= Study material =

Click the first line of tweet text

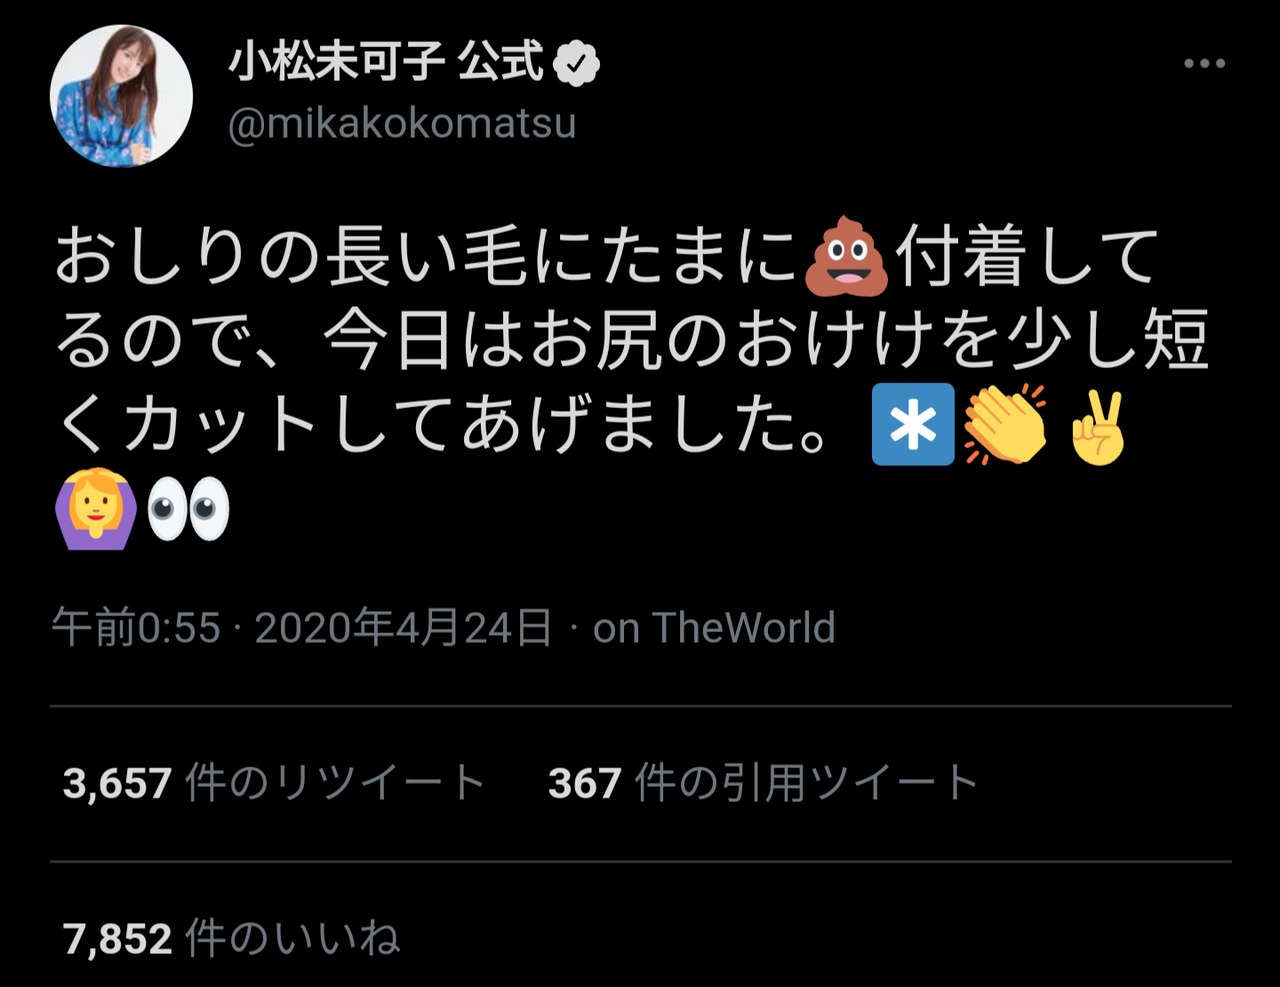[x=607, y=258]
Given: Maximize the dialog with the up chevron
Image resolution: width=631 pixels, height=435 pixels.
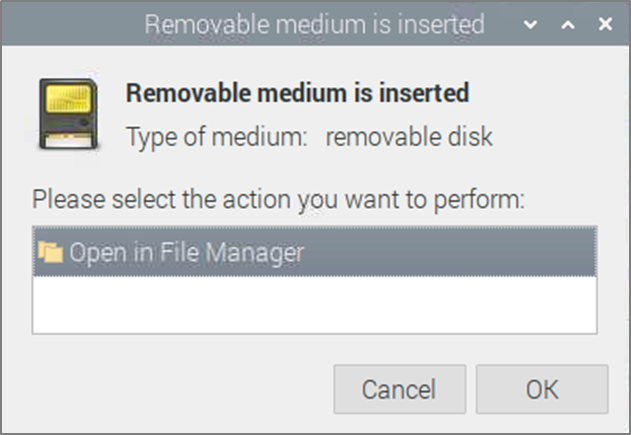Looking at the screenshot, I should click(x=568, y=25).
* * *
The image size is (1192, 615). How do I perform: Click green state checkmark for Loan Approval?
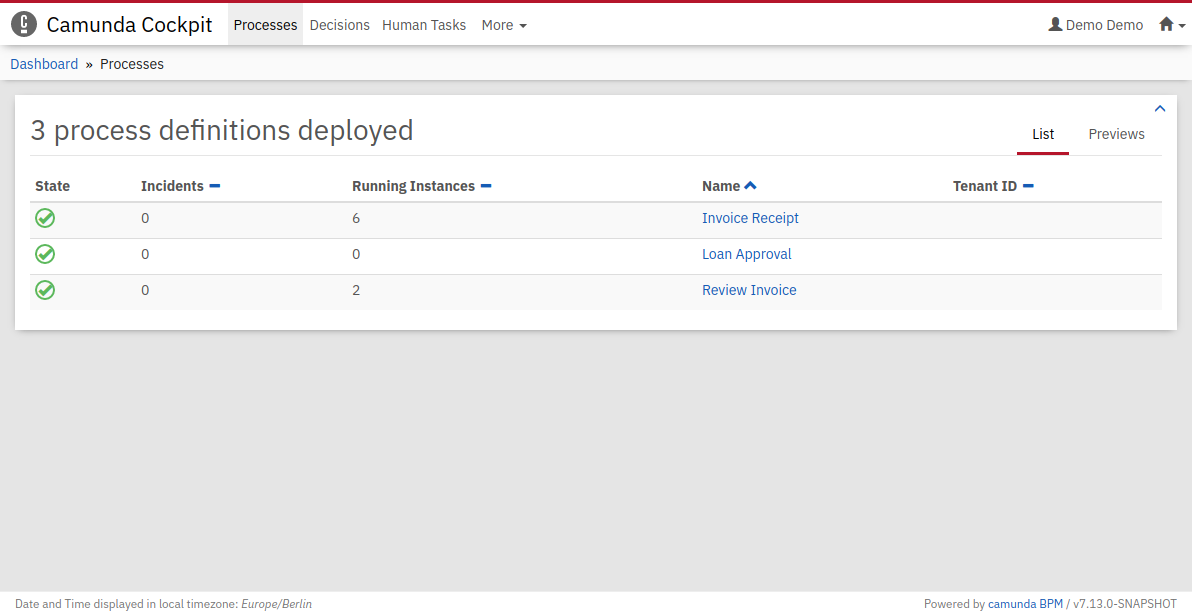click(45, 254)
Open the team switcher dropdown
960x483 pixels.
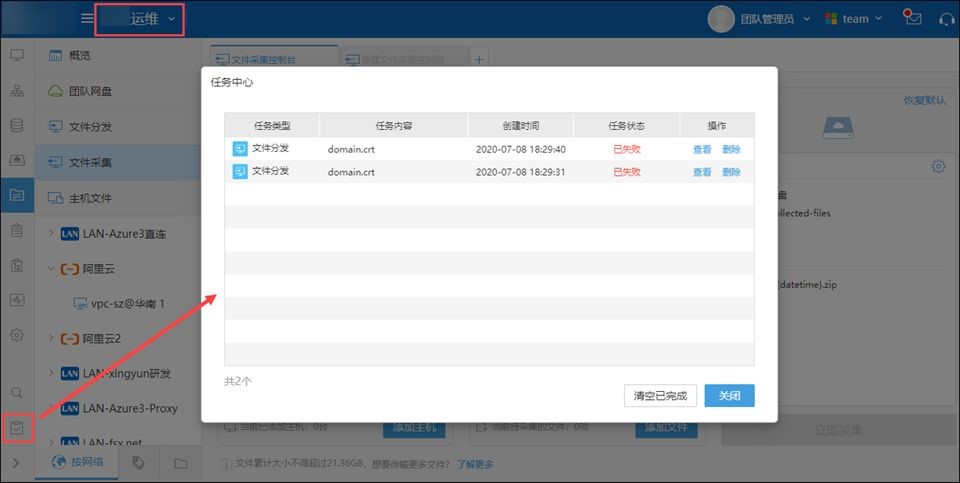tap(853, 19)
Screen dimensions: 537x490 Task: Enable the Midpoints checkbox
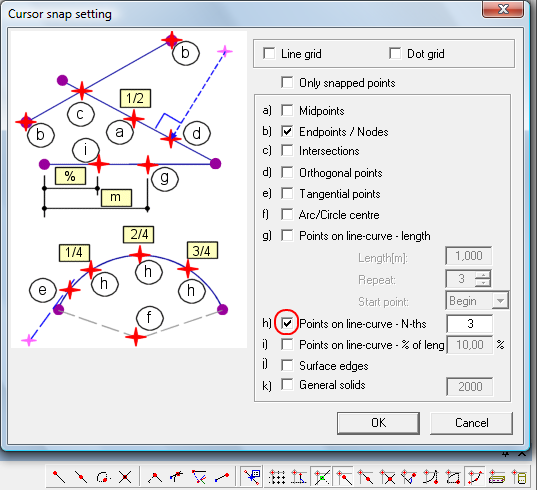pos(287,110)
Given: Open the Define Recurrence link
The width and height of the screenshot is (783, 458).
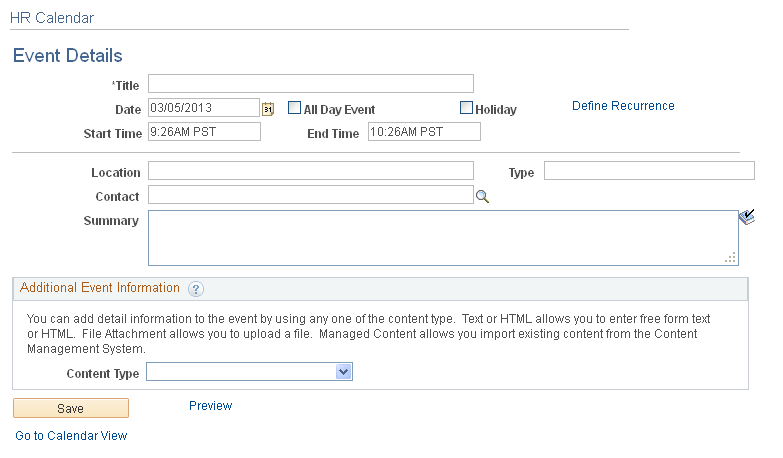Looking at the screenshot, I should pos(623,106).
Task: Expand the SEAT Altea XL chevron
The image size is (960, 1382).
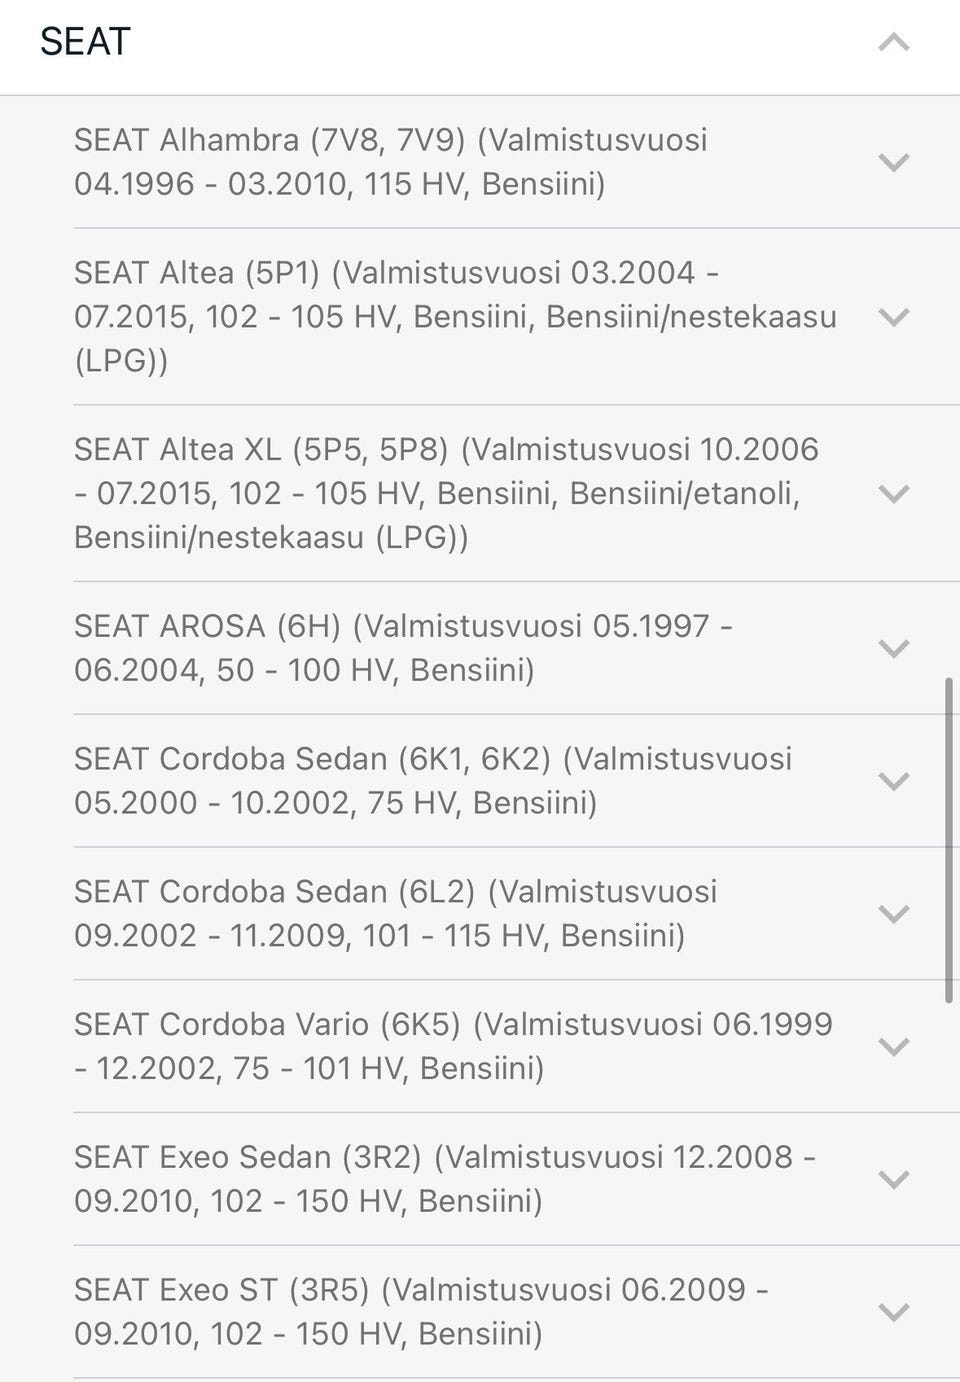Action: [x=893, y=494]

= Work instructions =
Find "Open" in the preceding records. Copy each line that holds it.

= Answer section =
Open the team switcher dropdown
Given: Open the Define Recurrence link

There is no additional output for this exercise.